13 Sei giorni faticherai e farai ogni lavoro,  14 ma il settimo giorno è il sabato per il Signore tuo Dio: non fare lavoro alcuno né tu, né tuo figlio, né tua figlia, né il tuo schiavo, né la tua schiava, né il tuo bue, né il tuo asino, né alcuna delle tue bestie, né il forestiero, che sta entro le tue porte, perché il tuo schiavo e la tua schiava si riposino come te.  15 Ricordati che sei stato schiavo nel paese d' Egitto e che il Signore tuo Dio ti ha fatto uscire di là con mano potente e braccio teso; perciò il Signore tuo Dio ti ordina di osservare il giorno di sabato”,

 

implicitamente rimarca, in base al contesto, che il sabato non si esegue lavoro al fine di riposare e di ricordare di essere stati schiavi e di esser stati liberati da Dio; era quindi doveroso, inevitabile, che Dio liberasse, “slegasse” quella donna proprio in giorno di sabato.

            Non conosciamo la reazione finale del capo della sinagoga, ma notiamo che il suo giudizio è doppiamente (qui nel secondo senso) “distorto”. Egli pertanto si trova nella stessa condizione della donna incurvata, storto nel suo modo di valutare e giudicare perfino la Parola e la volontà di Dio. E neppure la visione dell’opera, delle meraviglie di Dio (guarigione/liberazione della donna) riesce a “raddrizzarlo”! Ma il narratore lascia aperto il discorso e non ci dice se, dopo la replica di Gesù, egli sia cambiato…

In aggiunta possiamo cogliere come l’agire di Gesù non è solo rivolto al benessere fisico, ma sortisce anche l’effetto di ridare piena identità e dignità alla donna – è figlia di Abramo – e con ciò le fa ritrovare la sua vocazione ed il suo appartenere al popolo eletto, il popolo salvato da Dio e depositario delle promesse.

Infine, dando uno sguardo rapidissimo al contesto in cui questa pericope è inserita e tralasciando moltissime altre cose, notiamo come essa sia seguita da due piccole parabole in cui in maniera esplicita  - ed è questo l’unico punto nel Vangelo di Luca – si pone la domanda e viene fatto seguire il paragone riguardo al Regno di Dio.
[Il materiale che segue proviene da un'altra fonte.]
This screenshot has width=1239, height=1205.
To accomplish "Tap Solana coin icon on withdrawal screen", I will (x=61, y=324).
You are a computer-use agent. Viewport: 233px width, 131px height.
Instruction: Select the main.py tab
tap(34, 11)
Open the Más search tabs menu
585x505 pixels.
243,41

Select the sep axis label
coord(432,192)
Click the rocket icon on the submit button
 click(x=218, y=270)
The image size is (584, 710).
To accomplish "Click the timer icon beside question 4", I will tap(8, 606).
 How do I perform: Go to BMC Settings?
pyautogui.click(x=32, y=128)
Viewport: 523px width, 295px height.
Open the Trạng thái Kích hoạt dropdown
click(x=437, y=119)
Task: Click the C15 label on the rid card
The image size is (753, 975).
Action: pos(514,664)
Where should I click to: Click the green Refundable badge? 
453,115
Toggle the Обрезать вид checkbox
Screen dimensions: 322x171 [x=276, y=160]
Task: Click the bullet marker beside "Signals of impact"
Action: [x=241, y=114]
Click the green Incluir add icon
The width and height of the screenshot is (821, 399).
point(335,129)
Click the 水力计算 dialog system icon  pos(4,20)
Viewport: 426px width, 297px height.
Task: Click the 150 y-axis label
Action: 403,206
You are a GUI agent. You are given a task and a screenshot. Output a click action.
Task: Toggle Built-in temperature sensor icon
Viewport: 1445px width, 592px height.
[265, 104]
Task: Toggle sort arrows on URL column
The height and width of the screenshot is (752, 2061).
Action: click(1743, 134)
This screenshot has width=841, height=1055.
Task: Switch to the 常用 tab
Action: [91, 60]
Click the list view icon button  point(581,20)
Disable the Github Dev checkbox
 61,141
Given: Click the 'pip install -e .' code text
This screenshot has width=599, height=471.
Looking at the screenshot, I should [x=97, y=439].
Sono due parabole che parlano di crescita e non possiamo non cogliere il collegamento con l’alzarsi, il raddrizzarsi della donna. Pertanto la Parola del Signore che proclama e nello stesso tempo già realizza la liberazione è in stretta relazione con il Regno.

Oltre a ciò, il brano è inserito nella lunga sezione del viaggio verso Gerusalemme (Lc 9,51-19,44), come a significare che il muoversi, il fare strada, il cammino a cui sono chiamati i discepoli e le folle – insieme al Maestro o sulle sue orme – trova la sua motivazione nel fatto che Gesù medesimo è andato fino in fondo alle nostre povertà, alle nostre miserie, senza scandalizzarsi, di modo che, “slegati” siamo in grado di riscoprire la gioia, la lode a Dio ed il gusto di seguirlo.


[1] Salto a piè pari qui tutta l’analisi genetica e l’applicazione del metodo storico critico, giacché ritengo che non sia adatto allo scopo del presente lavoro, oltre ad ulteriori problematiche che esso pone nell’esegesi moderna.

[2] Cfr., ad esempio, Lv 22,1-9.

[3] Per questioni di spazio, non posso trattare o sviluppare il tema della gioia e neppure, se non marginalmente, quello della lode. Lo lascio alla riflessione personale dei lettori.

[4] Vi è nel testo in esame un continuo legame e gioco di assonanze e di rimandi riguardo i verbi utilizzati per esprimere “liberare” e “sciogliere/slegare”, la cui radice di base, in greco, è la medesima.